─── 给定文本
作者: 高安让 | 来源:发表于2018-10-24 05:26 被阅读69次
    老宅故事●第16章

    文/韩堪锁

              第十六章    父亲遗愿

    一九八〇年,我的家乡实行了土地联产承包责任制,这一政策极大地调动了农民种地的积极性,困扰中国百姓几十年,看似很难解决的温饱问题,在责任田制度后,只用了两年的时间,就很轻松、简单的给解决了。 

    农民打的粮食吃不了,那时的粮价还可以,卖粮对农民来说也是一份不小的收入。粮多了,农民养殖的牛、羊、鸡等副业增加一部分收入,再加上地里还种植一些经济作物,收入还是比较可观的。那几年农民每人除了交八元钱的农业税外,再也没有啥负担,所以农民的手头有钱了,农民有钱就建房,农村第一次建房热潮就开始了。 

    在农民第一次建房热潮中,当时建房的目标是把以前居住的土墙茅草房、土墙小瓦房改建成砖墙、机瓦的木构屋架的房子。经济宽余的人,再买些楼板给房内架个隔楼,门和窗子都是用木制的四扇,窗框上安装有钢筋棍用来防盗用。这在当时来说,就是农民心中最理想的房屋。
──────
书面要求 —
请把上面这段讲家乡土地承包和建房热潮的文本中从“农民打的粮食吃不了,那时的粮”到“这在当时来说,就是农民心中最理想的房屋。”的部分（包括这两处在内）一字不差地抄写出来。
─── 存储数据行
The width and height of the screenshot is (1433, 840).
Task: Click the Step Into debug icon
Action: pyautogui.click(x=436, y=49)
──────
─── 存储数据行
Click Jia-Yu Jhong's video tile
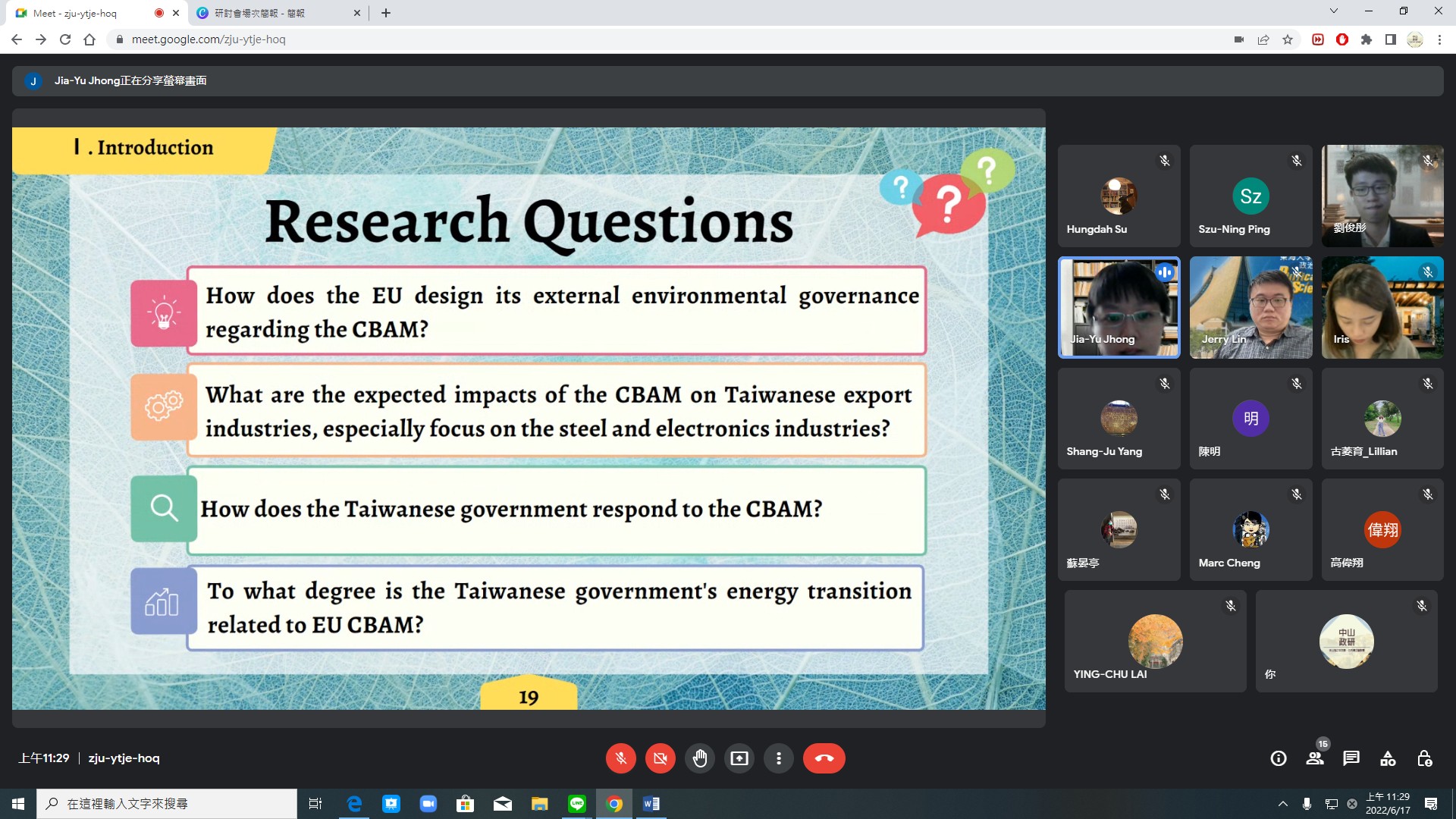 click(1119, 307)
──────
练习输出 —
农民打的粮食吃不了,那时的粮价还可以,卖粮对农民来说也是一份不小的收入。粮多了,农民养殖的牛、羊、鸡等副业增加一部分收入,再加上地里还种植一些经济作物,收入还是比较可观的。那几年农民每人除了交八元钱的农业税外,再也没有啥负担,所以农民的手头有钱了,农民有钱就建房,农村第一次建房热潮就开始了。 

    在农民第一次建房热潮中,当时建房的目标是把以前居住的土墙茅草房、土墙小瓦房改建成砖墙、机瓦的木构屋架的房子。经济宽余的人,再买些楼板给房内架个隔楼,门和窗子都是用木制的四扇,窗框上安装有钢筋棍用来防盗用。这在当时来说,就是农民心中最理想的房屋。